Dalam beberapa tahun terakhir, lebih banyak pengembangan telah dilakukan untuk
mengidentifikasi prediktor biologis untuk PPD. Perubahan tersebut diperlukan untuk
mempertahankan kehamilan normal dan perkembangan janin, serta persalinan dan
menyusui yang sukses. Selanjutnya, sistem ibu harus mengalami perubahan biologis yang
dramatis ke fase laktasi dalam waktu singkat. Mungkin berhari-hari atau bahkan berbulan-
bulan untuk membangun kembali keseimbangan biologis baru.

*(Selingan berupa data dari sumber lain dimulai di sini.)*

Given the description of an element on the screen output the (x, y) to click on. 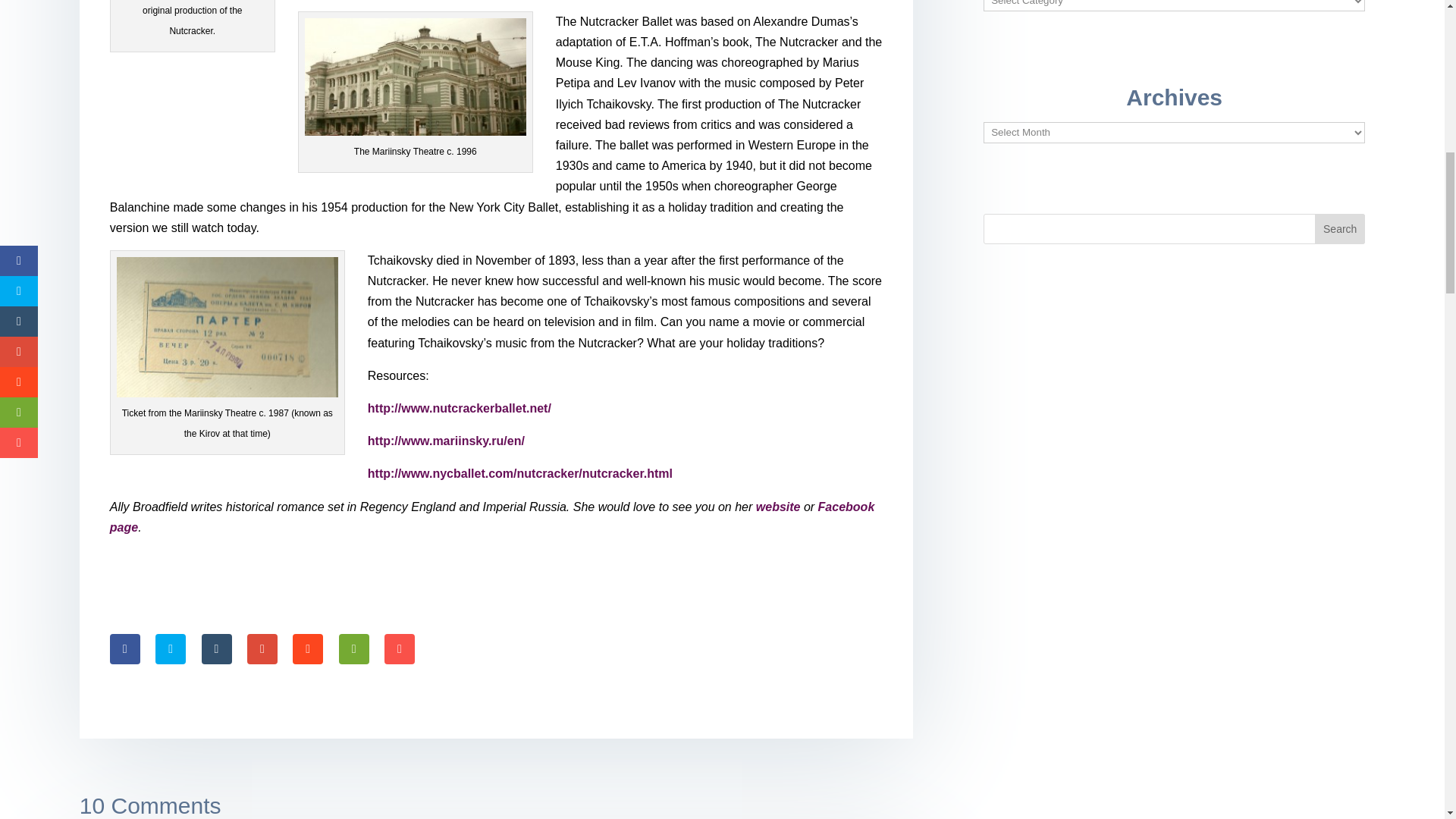
Facebook page (492, 516)
website (777, 506)
Search (1339, 228)
Given the description of an element on the screen output the (x, y) to click on. 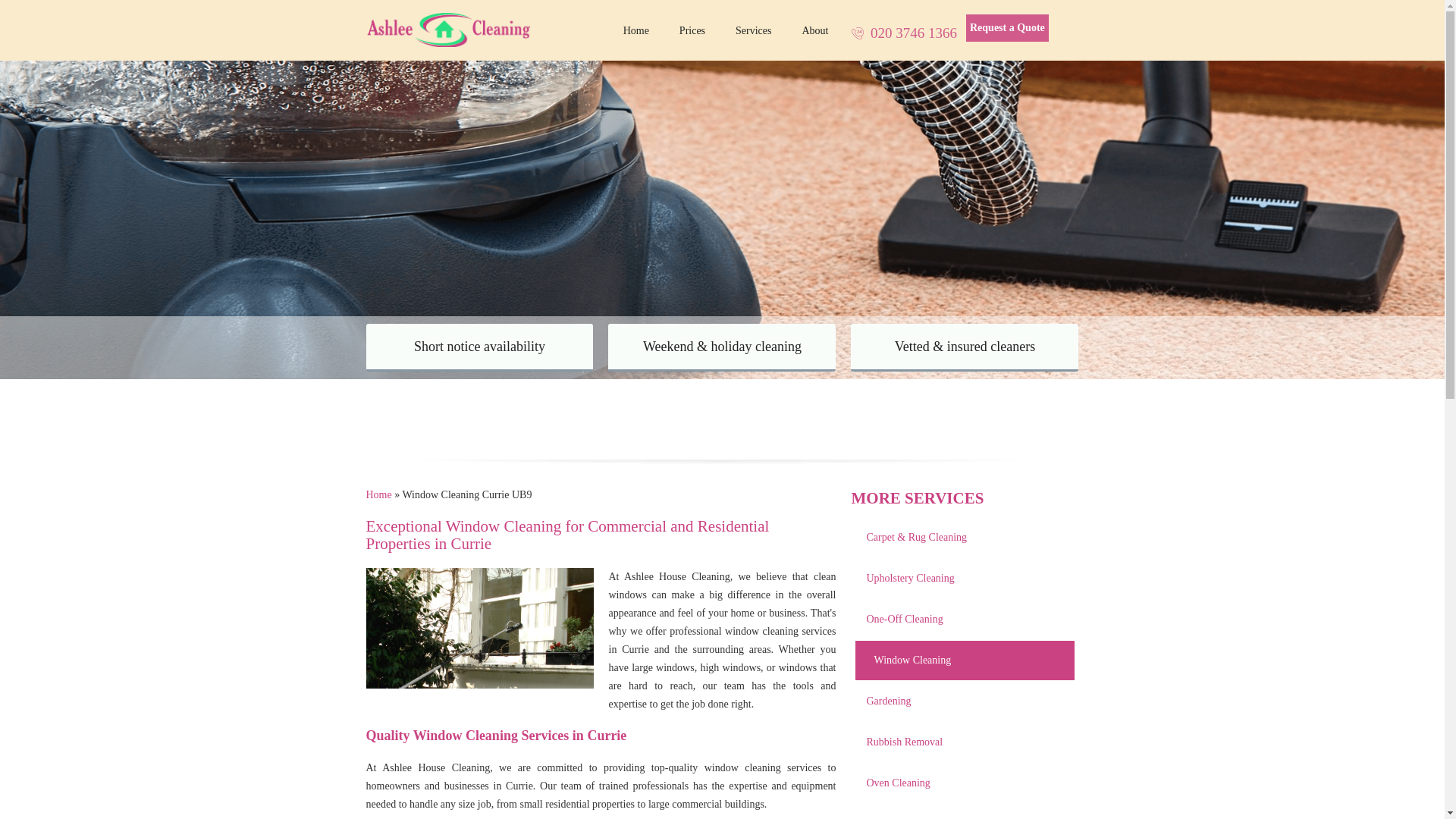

STUDI GENETIKA DAN EPIGENETIK
Secara umum diharapkan bahwa investasi kemungkinan penyebab genetik dari
gangguan kejiwaan dapat membantu mengungkap mekanisme patofisiologis yang
mendasarinya, yang dapat membantu menemukan penyembuhan atau perawatan yang
lebih baik. Studi mengungkapkan bahwa mungkin ada penyebab genetik yang mendasari
untuk PPD. Viktorin dkk. menemukan bahwa heritabilitas depresi perinatal diperkirakan
masing-masing 54 dan 44%, pada sampel kembar dan saudara kandung, yang berarti
bahwa sekitar setengah dari variabilitas depresi perinatal dapat dijelaskan oleh faktor
genetik. Ini jauh lebih tinggi daripada heritabilitas depresi non-perinatal sebesar 32%.
Empat puluh dkk. dan Murphy-Eberenz et al. melaporkan bahwa PPD dengan onset dalam
waktu 4 minggu pasca-melahirkan menunjukkan kekeluargaan dalam keluarga dengan MDD.
Studi-studi ini menunjukkan bahwa, sementara itu juga memiliki fitur uniknya sendiri, dasar
genetik untuk PPD mungkin sebagian tumpang tindih dengan gangguan mood lainnya.
Tidak seperti MDD, ada penelitian yang relatif lebih sedikit yang membahas kontribusi
genetik terhadap PPD. Ringkasan parsial studi asosiasi genetik PPD ditabulasikan oleh
Payne.
STUDI GENETIKA DAN EPIGENETIK
Dalam studi ini, berbagai gen diselidiki untuk perannya dalam gejala PPD, seperti yang
terkait dengan regulasi sumbu HPA, hormon seks, dan efek stres pada korteks prefrontal .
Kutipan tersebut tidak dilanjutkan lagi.